*What is needed*: Go through the records and show each line where the word "computer" occurs.

** Data extract follows **

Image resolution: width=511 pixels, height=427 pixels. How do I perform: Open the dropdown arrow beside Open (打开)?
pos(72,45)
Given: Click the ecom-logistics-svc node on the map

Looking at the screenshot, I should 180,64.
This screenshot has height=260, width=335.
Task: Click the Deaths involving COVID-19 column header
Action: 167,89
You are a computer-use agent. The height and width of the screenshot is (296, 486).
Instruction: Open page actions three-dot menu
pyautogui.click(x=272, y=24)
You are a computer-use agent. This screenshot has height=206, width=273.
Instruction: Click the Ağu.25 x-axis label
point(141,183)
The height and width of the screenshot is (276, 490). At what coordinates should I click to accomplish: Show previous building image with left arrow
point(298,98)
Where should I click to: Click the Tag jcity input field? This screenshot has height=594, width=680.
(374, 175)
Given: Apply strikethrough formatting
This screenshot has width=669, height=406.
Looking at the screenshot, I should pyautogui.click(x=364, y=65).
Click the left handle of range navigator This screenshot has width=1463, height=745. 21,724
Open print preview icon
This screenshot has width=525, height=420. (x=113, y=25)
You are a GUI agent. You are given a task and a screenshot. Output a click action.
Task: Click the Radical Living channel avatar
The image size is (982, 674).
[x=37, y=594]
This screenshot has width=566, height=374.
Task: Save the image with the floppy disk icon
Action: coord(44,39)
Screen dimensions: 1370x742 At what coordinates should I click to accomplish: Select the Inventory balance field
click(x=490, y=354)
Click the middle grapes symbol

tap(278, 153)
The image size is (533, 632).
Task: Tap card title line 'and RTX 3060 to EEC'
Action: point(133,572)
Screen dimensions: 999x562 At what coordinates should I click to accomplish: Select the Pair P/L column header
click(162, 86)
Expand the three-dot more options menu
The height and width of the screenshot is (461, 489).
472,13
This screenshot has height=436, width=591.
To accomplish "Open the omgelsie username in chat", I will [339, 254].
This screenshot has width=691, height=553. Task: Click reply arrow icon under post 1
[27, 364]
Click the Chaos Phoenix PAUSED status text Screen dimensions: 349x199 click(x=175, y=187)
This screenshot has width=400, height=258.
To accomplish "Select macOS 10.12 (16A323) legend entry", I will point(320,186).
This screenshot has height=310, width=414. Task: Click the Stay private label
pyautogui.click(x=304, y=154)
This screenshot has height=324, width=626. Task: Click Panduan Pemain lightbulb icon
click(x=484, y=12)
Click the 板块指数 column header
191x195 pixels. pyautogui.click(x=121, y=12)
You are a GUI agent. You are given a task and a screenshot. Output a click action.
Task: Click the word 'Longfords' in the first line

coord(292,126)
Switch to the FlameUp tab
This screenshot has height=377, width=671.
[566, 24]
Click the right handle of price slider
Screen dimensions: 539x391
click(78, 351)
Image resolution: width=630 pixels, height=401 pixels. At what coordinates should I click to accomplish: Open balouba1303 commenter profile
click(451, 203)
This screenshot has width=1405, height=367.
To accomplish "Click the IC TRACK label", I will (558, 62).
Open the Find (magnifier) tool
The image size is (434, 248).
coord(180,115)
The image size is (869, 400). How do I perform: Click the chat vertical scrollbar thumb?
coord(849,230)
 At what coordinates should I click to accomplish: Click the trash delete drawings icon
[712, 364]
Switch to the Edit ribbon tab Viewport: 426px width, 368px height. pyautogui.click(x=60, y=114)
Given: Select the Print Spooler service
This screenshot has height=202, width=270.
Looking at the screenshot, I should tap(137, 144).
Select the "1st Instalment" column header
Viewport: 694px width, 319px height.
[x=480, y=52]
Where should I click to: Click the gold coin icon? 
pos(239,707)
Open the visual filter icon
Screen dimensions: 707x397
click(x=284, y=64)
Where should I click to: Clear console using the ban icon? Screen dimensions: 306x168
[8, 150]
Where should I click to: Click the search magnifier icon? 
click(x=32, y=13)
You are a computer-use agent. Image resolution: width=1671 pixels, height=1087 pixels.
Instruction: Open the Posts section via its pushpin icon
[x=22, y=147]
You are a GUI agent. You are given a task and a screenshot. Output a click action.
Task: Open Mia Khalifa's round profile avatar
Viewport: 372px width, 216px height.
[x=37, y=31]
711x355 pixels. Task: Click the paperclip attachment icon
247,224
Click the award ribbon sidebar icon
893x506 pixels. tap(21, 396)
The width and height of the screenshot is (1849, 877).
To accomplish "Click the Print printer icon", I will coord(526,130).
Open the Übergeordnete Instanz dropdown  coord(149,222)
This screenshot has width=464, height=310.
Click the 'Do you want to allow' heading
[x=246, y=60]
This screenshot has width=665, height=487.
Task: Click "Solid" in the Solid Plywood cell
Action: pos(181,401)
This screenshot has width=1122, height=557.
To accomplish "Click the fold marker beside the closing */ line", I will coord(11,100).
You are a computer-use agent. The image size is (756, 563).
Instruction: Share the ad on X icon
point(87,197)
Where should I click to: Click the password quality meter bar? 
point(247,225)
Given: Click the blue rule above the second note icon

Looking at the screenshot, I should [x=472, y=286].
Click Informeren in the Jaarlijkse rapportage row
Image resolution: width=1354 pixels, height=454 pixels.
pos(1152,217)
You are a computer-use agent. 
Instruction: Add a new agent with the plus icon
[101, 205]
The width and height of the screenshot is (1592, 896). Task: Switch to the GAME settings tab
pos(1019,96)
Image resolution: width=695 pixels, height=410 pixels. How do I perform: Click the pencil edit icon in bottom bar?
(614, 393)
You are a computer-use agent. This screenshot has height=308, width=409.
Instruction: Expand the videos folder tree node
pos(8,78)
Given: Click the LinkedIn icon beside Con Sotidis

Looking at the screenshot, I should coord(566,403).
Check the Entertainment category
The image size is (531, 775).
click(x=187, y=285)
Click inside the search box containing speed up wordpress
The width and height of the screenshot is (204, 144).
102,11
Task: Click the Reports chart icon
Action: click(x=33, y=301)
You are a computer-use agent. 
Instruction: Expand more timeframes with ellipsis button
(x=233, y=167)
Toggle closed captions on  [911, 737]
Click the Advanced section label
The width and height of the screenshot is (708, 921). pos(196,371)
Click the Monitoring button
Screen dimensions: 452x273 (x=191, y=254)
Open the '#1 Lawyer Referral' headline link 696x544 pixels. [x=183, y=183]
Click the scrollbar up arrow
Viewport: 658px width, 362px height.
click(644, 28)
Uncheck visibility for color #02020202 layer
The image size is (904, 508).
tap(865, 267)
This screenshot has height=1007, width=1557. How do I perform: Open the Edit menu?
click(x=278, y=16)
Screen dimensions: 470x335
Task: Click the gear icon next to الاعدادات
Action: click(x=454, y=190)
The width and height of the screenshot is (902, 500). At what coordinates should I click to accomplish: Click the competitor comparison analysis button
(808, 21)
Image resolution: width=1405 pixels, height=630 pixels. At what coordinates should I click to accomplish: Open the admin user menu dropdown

** End of Data extract **

*Solution for this exercise*:
You are a computer-use agent. The height and width of the screenshot is (296, 486).
You are a computer-use agent. This screenshot has height=206, width=273.
You are a computer-use agent. Image resolution: width=1671 pixels, height=1087 pixels.
You are a computer-use agent. The image size is (756, 563).
You are a computer-use agent. 
You are a computer-use agent. This screenshot has height=308, width=409.
You are a computer-use agent. 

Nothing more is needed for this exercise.